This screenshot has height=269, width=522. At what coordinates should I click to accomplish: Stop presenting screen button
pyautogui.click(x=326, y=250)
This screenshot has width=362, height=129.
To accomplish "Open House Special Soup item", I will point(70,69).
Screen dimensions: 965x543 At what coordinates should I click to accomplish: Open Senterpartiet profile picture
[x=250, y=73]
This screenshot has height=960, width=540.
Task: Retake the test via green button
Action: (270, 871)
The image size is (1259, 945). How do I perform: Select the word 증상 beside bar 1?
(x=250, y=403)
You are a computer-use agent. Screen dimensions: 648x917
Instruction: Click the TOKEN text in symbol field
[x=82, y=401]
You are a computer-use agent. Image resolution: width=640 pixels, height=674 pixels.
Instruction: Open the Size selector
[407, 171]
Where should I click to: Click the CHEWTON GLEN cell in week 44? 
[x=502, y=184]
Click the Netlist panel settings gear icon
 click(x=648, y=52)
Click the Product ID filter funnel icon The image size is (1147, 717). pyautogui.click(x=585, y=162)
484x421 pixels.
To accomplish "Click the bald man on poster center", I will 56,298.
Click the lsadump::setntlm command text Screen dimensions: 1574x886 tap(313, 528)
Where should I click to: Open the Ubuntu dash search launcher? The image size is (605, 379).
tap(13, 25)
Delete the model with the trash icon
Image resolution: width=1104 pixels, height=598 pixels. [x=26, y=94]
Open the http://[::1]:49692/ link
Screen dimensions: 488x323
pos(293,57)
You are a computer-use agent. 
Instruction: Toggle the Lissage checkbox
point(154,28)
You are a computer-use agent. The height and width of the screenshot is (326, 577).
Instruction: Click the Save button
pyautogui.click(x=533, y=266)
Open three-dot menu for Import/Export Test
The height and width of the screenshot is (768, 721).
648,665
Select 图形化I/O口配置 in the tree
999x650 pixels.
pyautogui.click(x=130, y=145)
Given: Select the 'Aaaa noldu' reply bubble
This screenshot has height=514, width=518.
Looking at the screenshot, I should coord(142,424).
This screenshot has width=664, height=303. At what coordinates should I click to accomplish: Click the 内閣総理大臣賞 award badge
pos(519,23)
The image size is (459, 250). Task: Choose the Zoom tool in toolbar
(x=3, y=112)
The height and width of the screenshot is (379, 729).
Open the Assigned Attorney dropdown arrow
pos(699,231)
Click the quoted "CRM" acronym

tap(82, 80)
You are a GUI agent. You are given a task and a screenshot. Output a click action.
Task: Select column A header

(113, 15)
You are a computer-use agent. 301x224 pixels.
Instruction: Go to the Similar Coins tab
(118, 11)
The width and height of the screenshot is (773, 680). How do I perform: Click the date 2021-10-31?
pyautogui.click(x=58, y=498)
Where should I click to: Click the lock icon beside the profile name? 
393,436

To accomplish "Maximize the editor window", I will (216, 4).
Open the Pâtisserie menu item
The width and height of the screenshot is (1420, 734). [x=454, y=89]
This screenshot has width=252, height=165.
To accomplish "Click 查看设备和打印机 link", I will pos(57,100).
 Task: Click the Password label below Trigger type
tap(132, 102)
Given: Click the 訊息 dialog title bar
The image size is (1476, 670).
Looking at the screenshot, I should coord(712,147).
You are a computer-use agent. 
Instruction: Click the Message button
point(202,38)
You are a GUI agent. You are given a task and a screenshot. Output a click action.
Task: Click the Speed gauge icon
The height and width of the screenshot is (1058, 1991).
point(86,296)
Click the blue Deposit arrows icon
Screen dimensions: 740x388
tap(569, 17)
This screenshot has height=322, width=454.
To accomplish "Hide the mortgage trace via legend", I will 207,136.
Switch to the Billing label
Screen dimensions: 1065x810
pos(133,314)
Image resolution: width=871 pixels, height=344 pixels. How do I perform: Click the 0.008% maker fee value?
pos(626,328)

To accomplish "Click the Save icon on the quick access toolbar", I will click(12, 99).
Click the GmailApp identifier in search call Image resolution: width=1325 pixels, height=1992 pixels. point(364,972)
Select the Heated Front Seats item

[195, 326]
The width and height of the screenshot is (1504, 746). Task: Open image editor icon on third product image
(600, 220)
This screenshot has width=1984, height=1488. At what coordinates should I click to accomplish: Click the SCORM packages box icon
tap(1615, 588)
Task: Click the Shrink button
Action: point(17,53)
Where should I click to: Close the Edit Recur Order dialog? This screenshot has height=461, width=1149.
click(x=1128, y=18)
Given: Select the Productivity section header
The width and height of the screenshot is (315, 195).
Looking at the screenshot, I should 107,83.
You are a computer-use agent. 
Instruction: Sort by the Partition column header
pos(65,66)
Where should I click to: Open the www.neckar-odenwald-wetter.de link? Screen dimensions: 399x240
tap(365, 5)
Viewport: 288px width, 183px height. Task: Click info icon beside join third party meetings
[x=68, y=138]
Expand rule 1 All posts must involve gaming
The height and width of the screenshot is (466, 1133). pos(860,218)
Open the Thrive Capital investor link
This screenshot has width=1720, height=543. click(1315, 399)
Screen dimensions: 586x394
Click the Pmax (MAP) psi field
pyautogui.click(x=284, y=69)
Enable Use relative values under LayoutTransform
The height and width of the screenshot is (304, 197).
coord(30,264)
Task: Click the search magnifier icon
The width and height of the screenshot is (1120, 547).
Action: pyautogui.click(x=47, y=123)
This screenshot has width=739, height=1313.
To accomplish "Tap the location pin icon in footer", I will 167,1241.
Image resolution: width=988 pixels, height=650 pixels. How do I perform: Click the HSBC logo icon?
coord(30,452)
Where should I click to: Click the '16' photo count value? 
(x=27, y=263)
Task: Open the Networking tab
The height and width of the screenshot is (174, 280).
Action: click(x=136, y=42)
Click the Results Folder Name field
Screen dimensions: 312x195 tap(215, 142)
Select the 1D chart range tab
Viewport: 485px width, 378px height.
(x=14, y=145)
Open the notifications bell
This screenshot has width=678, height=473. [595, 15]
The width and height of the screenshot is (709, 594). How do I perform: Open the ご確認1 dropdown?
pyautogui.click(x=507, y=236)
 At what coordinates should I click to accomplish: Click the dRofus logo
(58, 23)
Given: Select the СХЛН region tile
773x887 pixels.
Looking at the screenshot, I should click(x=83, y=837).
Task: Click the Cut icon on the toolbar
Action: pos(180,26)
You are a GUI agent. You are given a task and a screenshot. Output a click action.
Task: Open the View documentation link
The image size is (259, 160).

● ● ● ● ● ● ●

**WORK ITEM**
The task calls for each record to be returned verbatim.

**SOLVED EXERCISE**
This screenshot has height=269, width=522. At what coordinates should I click to accomplish: Stop presenting screen button
pyautogui.click(x=326, y=250)
This screenshot has width=362, height=129.
To accomplish "Open House Special Soup item", I will point(70,69).
Screen dimensions: 965x543 At what coordinates should I click to accomplish: Open Senterpartiet profile picture
[x=250, y=73]
This screenshot has height=960, width=540.
Task: Retake the test via green button
Action: (270, 871)
The image size is (1259, 945). How do I perform: Select the word 증상 beside bar 1?
(x=250, y=403)
You are a computer-use agent. Screen dimensions: 648x917
Instruction: Click the TOKEN text in symbol field
[x=82, y=401]
You are a computer-use agent. Image resolution: width=640 pixels, height=674 pixels.
Instruction: Open the Size selector
[407, 171]
Where should I click to: Click the CHEWTON GLEN cell in week 44? 
[x=502, y=184]
Click the Netlist panel settings gear icon
 click(x=648, y=52)
Click the Product ID filter funnel icon The image size is (1147, 717). pyautogui.click(x=585, y=162)
484x421 pixels.
To accomplish "Click the bald man on poster center", I will 56,298.
Click the lsadump::setntlm command text Screen dimensions: 1574x886 tap(313, 528)
Where should I click to: Open the Ubuntu dash search launcher? The image size is (605, 379).
tap(13, 25)
Delete the model with the trash icon
Image resolution: width=1104 pixels, height=598 pixels. [x=26, y=94]
Open the http://[::1]:49692/ link
Screen dimensions: 488x323
pos(293,57)
You are a computer-use agent. 
Instruction: Toggle the Lissage checkbox
point(154,28)
You are a computer-use agent. The height and width of the screenshot is (326, 577).
Instruction: Click the Save button
pyautogui.click(x=533, y=266)
Open three-dot menu for Import/Export Test
The height and width of the screenshot is (768, 721).
648,665
Select 图形化I/O口配置 in the tree
999x650 pixels.
pyautogui.click(x=130, y=145)
Given: Select the 'Aaaa noldu' reply bubble
This screenshot has height=514, width=518.
Looking at the screenshot, I should coord(142,424).
This screenshot has width=664, height=303. At what coordinates should I click to accomplish: Click the 内閣総理大臣賞 award badge
pos(519,23)
The image size is (459, 250). Task: Choose the Zoom tool in toolbar
(x=3, y=112)
The height and width of the screenshot is (379, 729).
Open the Assigned Attorney dropdown arrow
pos(699,231)
Click the quoted "CRM" acronym

tap(82, 80)
You are a GUI agent. You are given a task and a screenshot. Output a click action.
Task: Select column A header

(113, 15)
You are a computer-use agent. 301x224 pixels.
Instruction: Go to the Similar Coins tab
(118, 11)
The width and height of the screenshot is (773, 680). How do I perform: Click the date 2021-10-31?
pyautogui.click(x=58, y=498)
Where should I click to: Click the lock icon beside the profile name? 
393,436

To accomplish "Maximize the editor window", I will (216, 4).
Open the Pâtisserie menu item
The width and height of the screenshot is (1420, 734). [x=454, y=89]
This screenshot has width=252, height=165.
To accomplish "Click 查看设备和打印机 link", I will pos(57,100).
 Task: Click the Password label below Trigger type
tap(132, 102)
Given: Click the 訊息 dialog title bar
The image size is (1476, 670).
Looking at the screenshot, I should coord(712,147).
You are a computer-use agent. 
Instruction: Click the Message button
point(202,38)
You are a GUI agent. You are given a task and a screenshot. Output a click action.
Task: Click the Speed gauge icon
The height and width of the screenshot is (1058, 1991).
point(86,296)
Click the blue Deposit arrows icon
Screen dimensions: 740x388
tap(569, 17)
This screenshot has height=322, width=454.
To accomplish "Hide the mortgage trace via legend", I will 207,136.
Switch to the Billing label
Screen dimensions: 1065x810
pos(133,314)
Image resolution: width=871 pixels, height=344 pixels. How do I perform: Click the 0.008% maker fee value?
pos(626,328)

To accomplish "Click the Save icon on the quick access toolbar", I will click(12, 99).
Click the GmailApp identifier in search call Image resolution: width=1325 pixels, height=1992 pixels. point(364,972)
Select the Heated Front Seats item

[195, 326]
The width and height of the screenshot is (1504, 746). Task: Open image editor icon on third product image
(600, 220)
This screenshot has width=1984, height=1488. At what coordinates should I click to accomplish: Click the SCORM packages box icon
tap(1615, 588)
Task: Click the Shrink button
Action: point(17,53)
Where should I click to: Close the Edit Recur Order dialog? This screenshot has height=461, width=1149.
click(x=1128, y=18)
Given: Select the Productivity section header
The width and height of the screenshot is (315, 195).
Looking at the screenshot, I should 107,83.
You are a computer-use agent. 
Instruction: Sort by the Partition column header
pos(65,66)
Where should I click to: Open the www.neckar-odenwald-wetter.de link? Screen dimensions: 399x240
tap(365, 5)
Viewport: 288px width, 183px height. Task: Click info icon beside join third party meetings
[x=68, y=138]
Expand rule 1 All posts must involve gaming
The height and width of the screenshot is (466, 1133). pos(860,218)
Open the Thrive Capital investor link
This screenshot has width=1720, height=543. click(1315, 399)
Screen dimensions: 586x394
Click the Pmax (MAP) psi field
pyautogui.click(x=284, y=69)
Enable Use relative values under LayoutTransform
The height and width of the screenshot is (304, 197).
coord(30,264)
Task: Click the search magnifier icon
The width and height of the screenshot is (1120, 547).
Action: pyautogui.click(x=47, y=123)
This screenshot has width=739, height=1313.
To accomplish "Tap the location pin icon in footer", I will 167,1241.
Image resolution: width=988 pixels, height=650 pixels. How do I perform: Click the HSBC logo icon?
coord(30,452)
Where should I click to: Click the '16' photo count value? 
(x=27, y=263)
Task: Open the Networking tab
The height and width of the screenshot is (174, 280).
Action: click(x=136, y=42)
Click the Results Folder Name field
Screen dimensions: 312x195 tap(215, 142)
Select the 1D chart range tab
Viewport: 485px width, 378px height.
(x=14, y=145)
Open the notifications bell
This screenshot has width=678, height=473. [595, 15]
The width and height of the screenshot is (709, 594). How do I perform: Open the ご確認1 dropdown?
pyautogui.click(x=507, y=236)
 At what coordinates should I click to accomplish: Click the dRofus logo
(58, 23)
Given: Select the СХЛН region tile
773x887 pixels.
Looking at the screenshot, I should click(x=83, y=837).
Task: Click the Cut icon on the toolbar
Action: pos(180,26)
You are a GUI agent. You are given a task and a screenshot. Output a click action.
Task: Open the View documentation link
The image size is (259, 160).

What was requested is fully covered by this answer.